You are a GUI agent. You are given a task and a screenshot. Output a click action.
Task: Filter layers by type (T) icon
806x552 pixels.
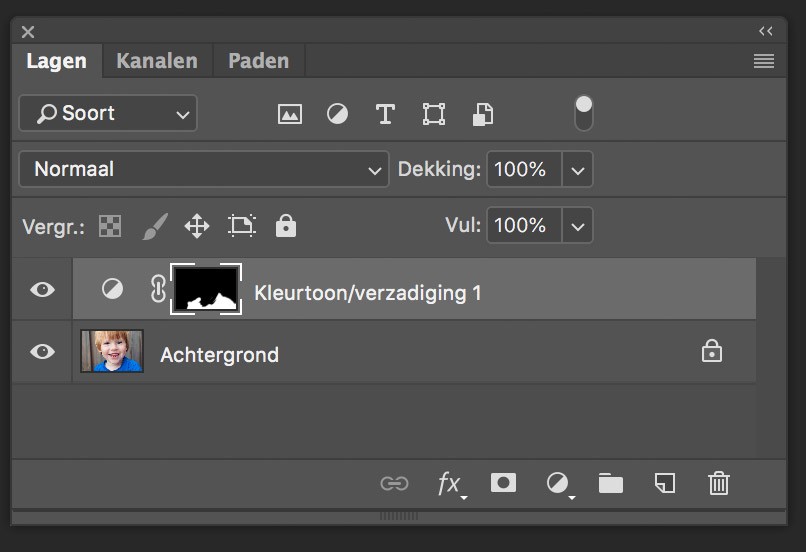point(385,114)
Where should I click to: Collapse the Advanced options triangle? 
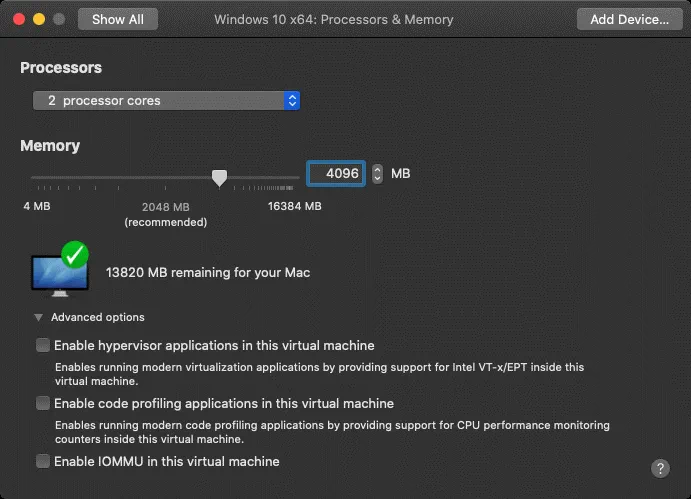coord(38,317)
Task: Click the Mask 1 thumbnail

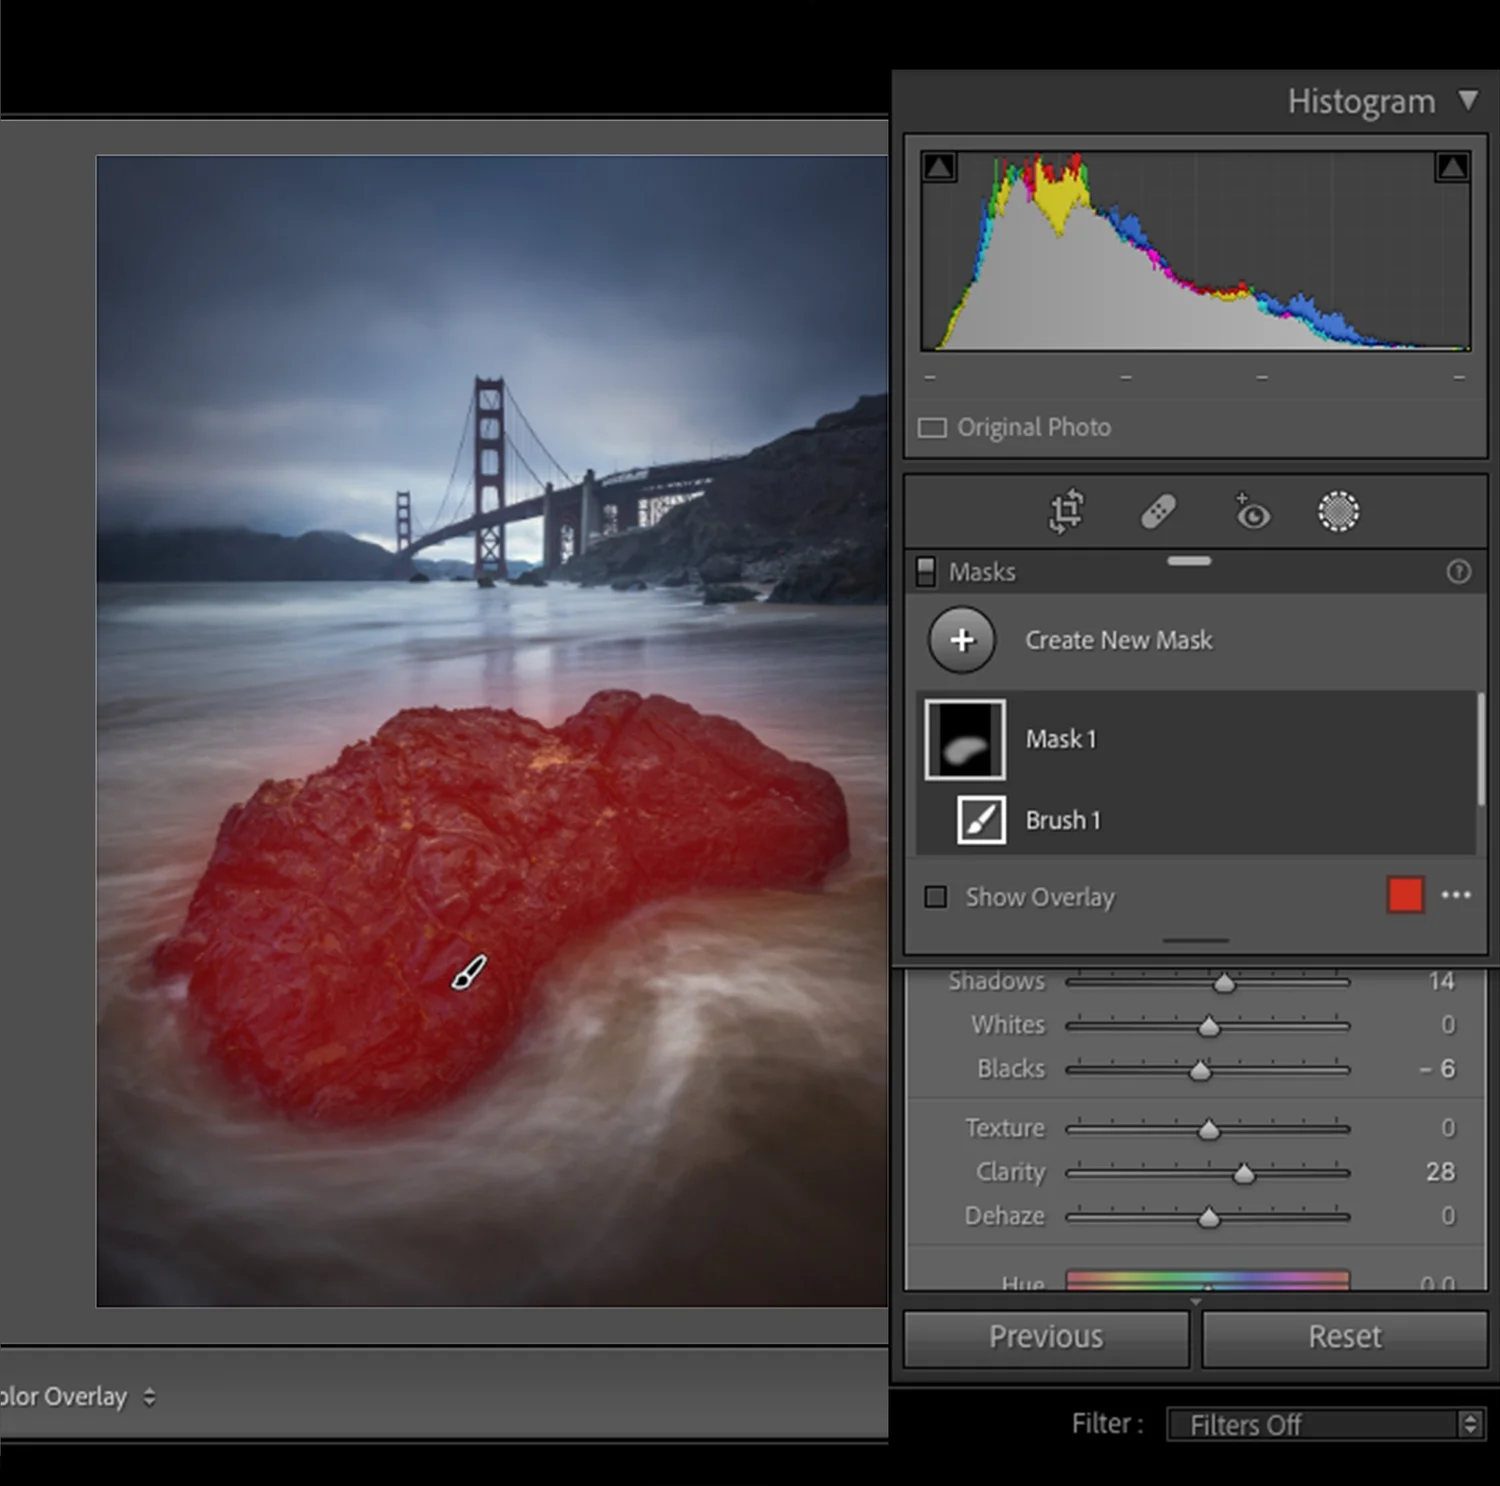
===
The problem: Reproduce the material above with "thumbnail" swapped for "preview" and everything else left as is. Omit the pictures from your version.

Answer to the problem:
You are a GUI agent. You are given a task and a screenshot. Output a click action.
Task: Filter layers by type (T) icon
806x552 pixels.
point(385,114)
Where should I click to: Collapse the Advanced options triangle? 
coord(38,317)
Task: Click the Mask 1 preview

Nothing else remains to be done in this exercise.